(Data extract begins)
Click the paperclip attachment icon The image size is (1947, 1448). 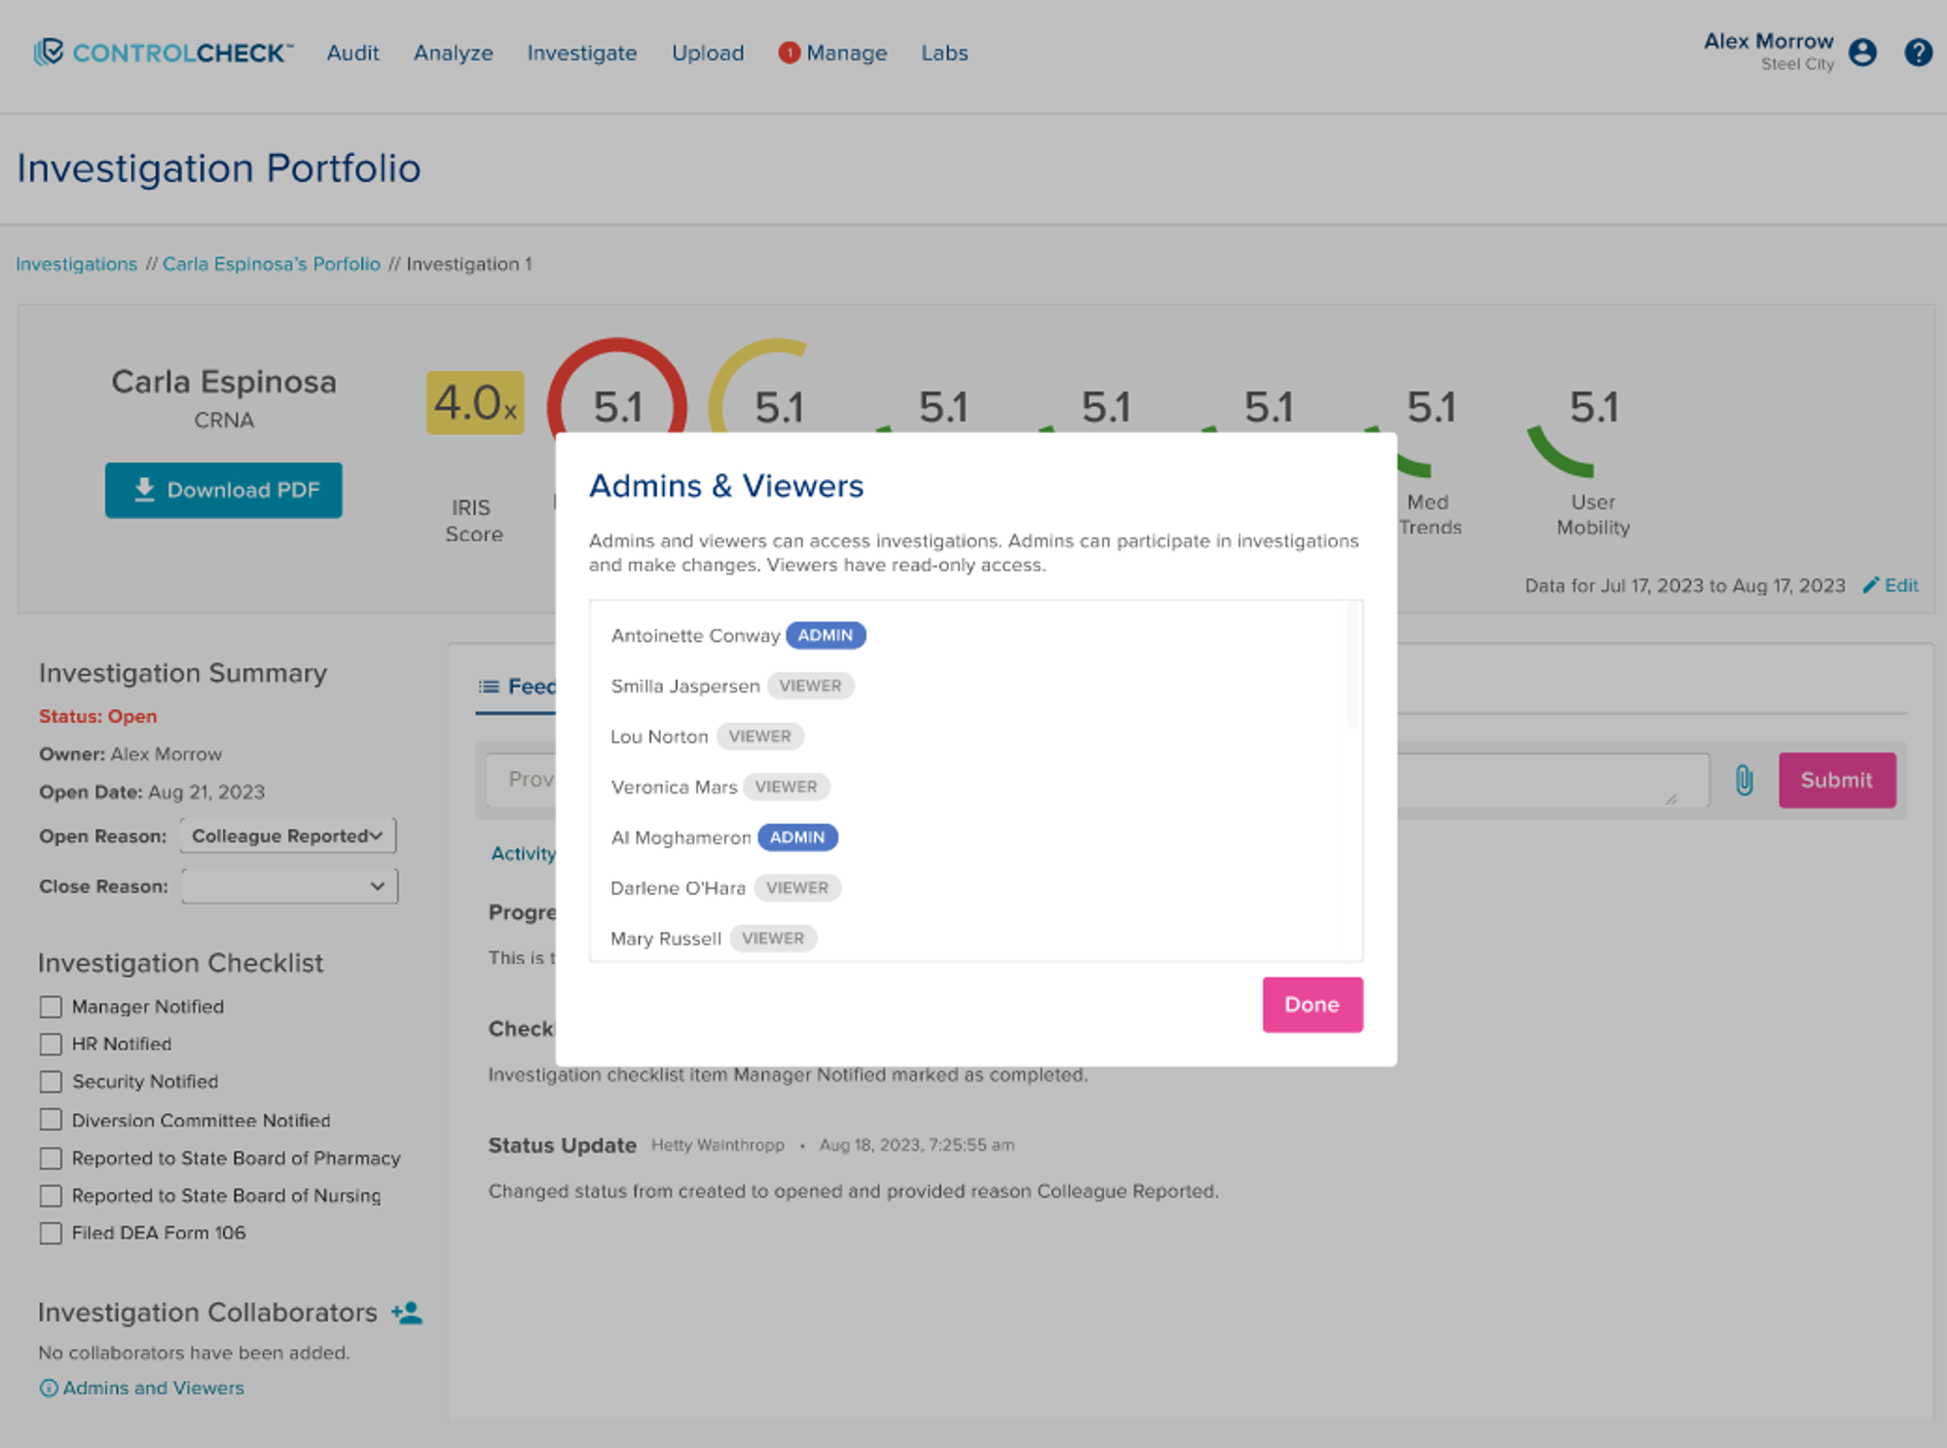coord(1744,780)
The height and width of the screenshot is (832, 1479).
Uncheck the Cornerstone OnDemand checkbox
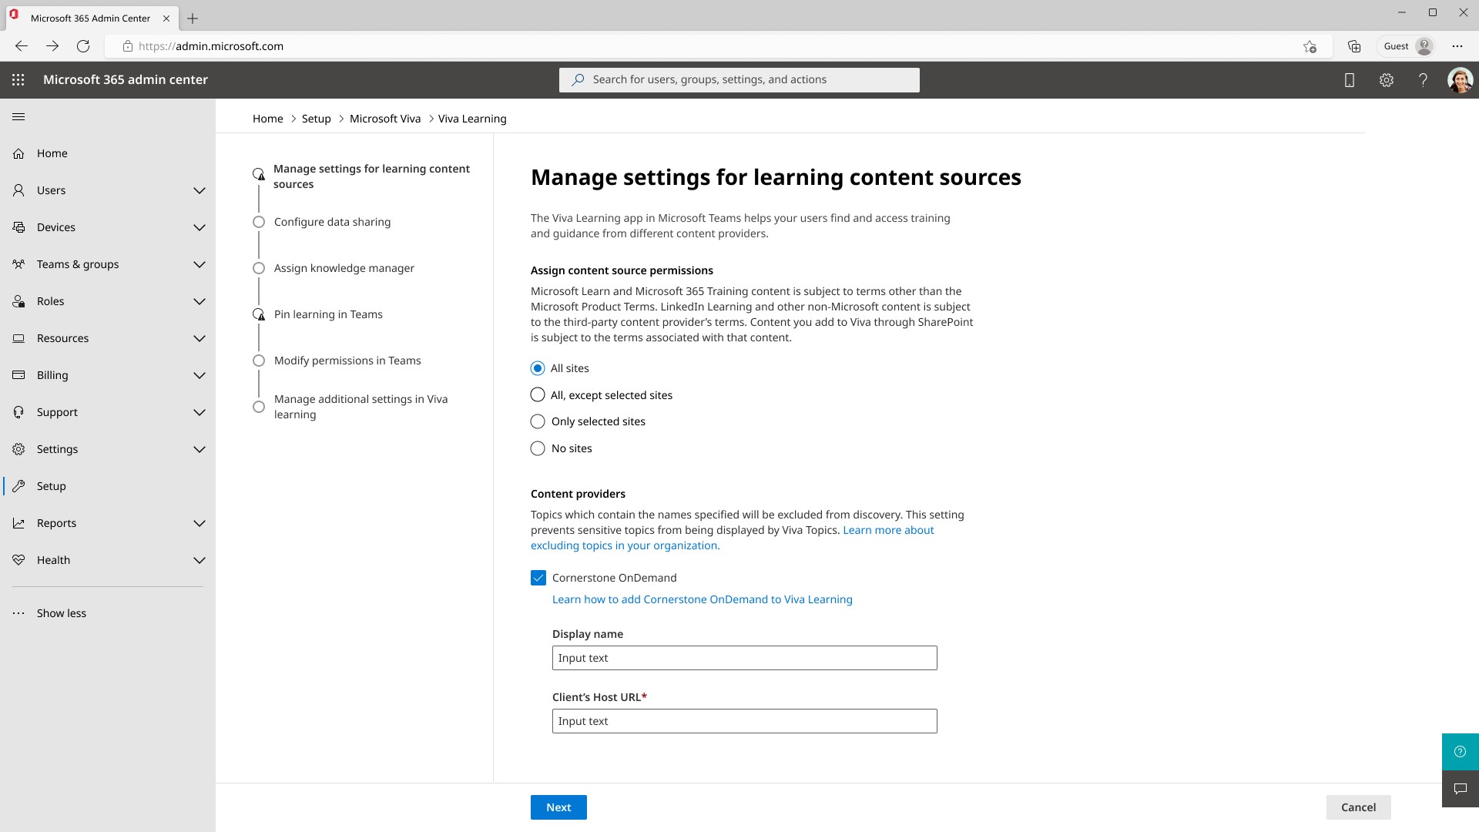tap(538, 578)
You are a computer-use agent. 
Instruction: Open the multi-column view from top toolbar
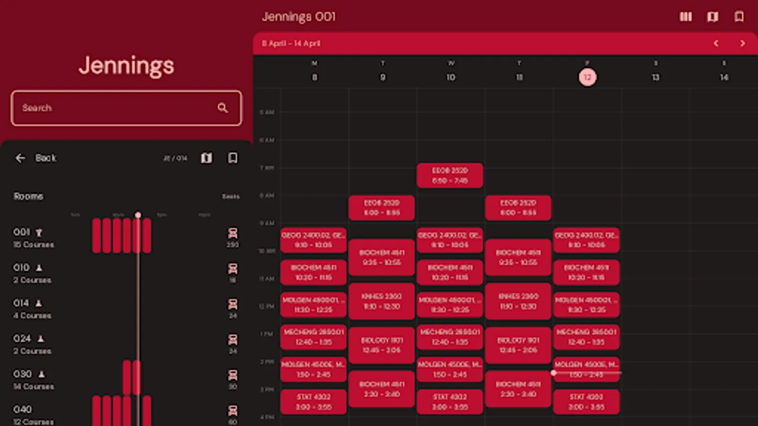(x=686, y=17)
(Data extract ends)
#### Task item
Transcribe only the lines from the one holding "Instruction: Open the" through the last line of the listing above, inclusive, and do not include the pictures.

#### The answer
Instruction: Open the multi-column view from top toolbar
(x=686, y=17)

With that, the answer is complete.